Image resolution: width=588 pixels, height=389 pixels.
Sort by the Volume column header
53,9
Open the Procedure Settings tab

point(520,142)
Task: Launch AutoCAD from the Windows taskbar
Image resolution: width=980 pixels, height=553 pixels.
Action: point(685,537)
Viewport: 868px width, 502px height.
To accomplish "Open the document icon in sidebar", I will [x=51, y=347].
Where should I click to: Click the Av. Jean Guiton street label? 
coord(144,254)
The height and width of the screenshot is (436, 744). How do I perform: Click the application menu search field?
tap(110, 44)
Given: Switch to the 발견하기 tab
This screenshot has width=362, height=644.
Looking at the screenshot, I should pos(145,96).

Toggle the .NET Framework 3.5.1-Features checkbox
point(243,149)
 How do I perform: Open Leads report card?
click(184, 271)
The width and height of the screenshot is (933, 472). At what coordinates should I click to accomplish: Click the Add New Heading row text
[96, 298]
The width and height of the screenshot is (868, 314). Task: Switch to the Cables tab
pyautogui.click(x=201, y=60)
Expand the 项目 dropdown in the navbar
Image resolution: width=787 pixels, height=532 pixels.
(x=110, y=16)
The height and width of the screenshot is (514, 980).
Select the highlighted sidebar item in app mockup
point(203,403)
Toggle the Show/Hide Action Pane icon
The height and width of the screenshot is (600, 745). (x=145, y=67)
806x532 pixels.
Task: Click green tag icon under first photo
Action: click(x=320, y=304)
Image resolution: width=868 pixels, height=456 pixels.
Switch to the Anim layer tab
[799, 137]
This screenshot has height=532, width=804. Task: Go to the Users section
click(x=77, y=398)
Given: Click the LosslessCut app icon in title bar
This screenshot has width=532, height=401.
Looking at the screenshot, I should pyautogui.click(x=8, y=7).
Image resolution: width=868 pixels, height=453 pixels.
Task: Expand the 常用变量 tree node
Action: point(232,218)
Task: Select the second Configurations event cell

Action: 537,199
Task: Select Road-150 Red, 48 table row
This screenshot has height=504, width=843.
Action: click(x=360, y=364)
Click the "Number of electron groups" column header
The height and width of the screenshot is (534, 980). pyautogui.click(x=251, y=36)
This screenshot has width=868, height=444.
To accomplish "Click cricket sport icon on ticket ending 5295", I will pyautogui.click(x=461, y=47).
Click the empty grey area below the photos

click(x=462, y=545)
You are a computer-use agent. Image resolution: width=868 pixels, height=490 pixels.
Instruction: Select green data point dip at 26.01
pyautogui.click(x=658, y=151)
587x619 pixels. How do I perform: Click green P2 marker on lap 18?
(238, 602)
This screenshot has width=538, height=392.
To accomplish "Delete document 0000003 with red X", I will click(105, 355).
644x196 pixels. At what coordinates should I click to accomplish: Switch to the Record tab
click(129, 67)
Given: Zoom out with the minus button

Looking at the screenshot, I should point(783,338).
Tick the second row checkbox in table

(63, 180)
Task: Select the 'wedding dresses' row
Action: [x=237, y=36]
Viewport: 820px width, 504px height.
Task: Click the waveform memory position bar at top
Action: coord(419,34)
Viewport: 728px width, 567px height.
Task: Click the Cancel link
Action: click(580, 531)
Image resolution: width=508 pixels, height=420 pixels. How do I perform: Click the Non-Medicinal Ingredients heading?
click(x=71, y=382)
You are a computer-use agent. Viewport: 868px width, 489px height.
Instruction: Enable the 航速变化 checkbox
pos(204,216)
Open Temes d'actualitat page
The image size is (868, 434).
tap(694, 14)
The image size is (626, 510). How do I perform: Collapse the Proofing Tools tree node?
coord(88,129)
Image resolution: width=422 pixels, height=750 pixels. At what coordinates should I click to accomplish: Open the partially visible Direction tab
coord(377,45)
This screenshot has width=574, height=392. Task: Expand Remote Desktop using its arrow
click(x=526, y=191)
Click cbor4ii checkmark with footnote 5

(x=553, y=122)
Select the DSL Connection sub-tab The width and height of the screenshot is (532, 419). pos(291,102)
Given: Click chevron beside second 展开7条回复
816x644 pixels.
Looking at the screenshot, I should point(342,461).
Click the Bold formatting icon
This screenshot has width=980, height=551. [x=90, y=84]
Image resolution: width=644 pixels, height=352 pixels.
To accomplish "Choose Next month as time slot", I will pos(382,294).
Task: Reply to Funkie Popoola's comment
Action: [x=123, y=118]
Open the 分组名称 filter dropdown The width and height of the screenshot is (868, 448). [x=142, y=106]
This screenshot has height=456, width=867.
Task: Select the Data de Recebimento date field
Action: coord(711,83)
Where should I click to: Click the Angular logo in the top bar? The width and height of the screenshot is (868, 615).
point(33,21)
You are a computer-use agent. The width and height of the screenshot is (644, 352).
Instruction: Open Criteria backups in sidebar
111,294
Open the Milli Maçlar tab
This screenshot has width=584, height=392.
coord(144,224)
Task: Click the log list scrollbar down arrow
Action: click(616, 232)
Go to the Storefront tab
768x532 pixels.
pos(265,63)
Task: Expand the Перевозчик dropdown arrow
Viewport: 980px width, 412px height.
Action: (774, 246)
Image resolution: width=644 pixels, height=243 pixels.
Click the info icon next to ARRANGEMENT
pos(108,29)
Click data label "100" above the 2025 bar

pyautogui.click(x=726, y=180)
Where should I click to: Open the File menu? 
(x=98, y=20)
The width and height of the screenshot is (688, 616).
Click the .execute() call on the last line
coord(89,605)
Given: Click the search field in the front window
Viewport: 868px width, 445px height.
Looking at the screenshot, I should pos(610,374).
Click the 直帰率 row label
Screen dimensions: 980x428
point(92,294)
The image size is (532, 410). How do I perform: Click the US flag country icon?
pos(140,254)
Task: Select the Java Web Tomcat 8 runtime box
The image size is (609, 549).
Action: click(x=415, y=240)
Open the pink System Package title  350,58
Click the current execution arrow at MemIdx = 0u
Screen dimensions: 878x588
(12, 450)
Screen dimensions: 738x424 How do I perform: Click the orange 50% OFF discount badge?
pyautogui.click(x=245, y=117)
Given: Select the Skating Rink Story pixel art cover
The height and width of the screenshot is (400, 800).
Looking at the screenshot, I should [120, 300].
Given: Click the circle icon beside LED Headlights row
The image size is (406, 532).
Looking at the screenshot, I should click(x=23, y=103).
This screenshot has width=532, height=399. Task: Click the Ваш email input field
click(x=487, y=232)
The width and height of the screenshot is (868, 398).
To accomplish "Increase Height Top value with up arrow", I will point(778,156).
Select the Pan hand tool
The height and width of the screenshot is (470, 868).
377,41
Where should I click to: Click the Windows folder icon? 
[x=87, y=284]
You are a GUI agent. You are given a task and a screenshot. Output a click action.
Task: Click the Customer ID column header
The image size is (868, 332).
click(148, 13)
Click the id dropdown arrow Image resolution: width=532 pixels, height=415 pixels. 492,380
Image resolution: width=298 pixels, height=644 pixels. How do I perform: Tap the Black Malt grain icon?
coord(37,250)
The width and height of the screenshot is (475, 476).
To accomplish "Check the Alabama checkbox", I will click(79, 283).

**Exercise**
Please, from the material above, copy only the lines from the line with "Image resolution: width=644 pixels, height=352" up to and including the line with "You are a computer-use agent. The", exactly as written.

**Output of the task**
Image resolution: width=644 pixels, height=352 pixels.
To accomplish "Choose Next month as time slot", I will pos(382,294).
Task: Reply to Funkie Popoola's comment
Action: [x=123, y=118]
Open the 分组名称 filter dropdown The width and height of the screenshot is (868, 448). [x=142, y=106]
This screenshot has height=456, width=867.
Task: Select the Data de Recebimento date field
Action: coord(711,83)
Where should I click to: Click the Angular logo in the top bar? The width and height of the screenshot is (868, 615).
point(33,21)
You are a computer-use agent. The width and height of the screenshot is (644, 352).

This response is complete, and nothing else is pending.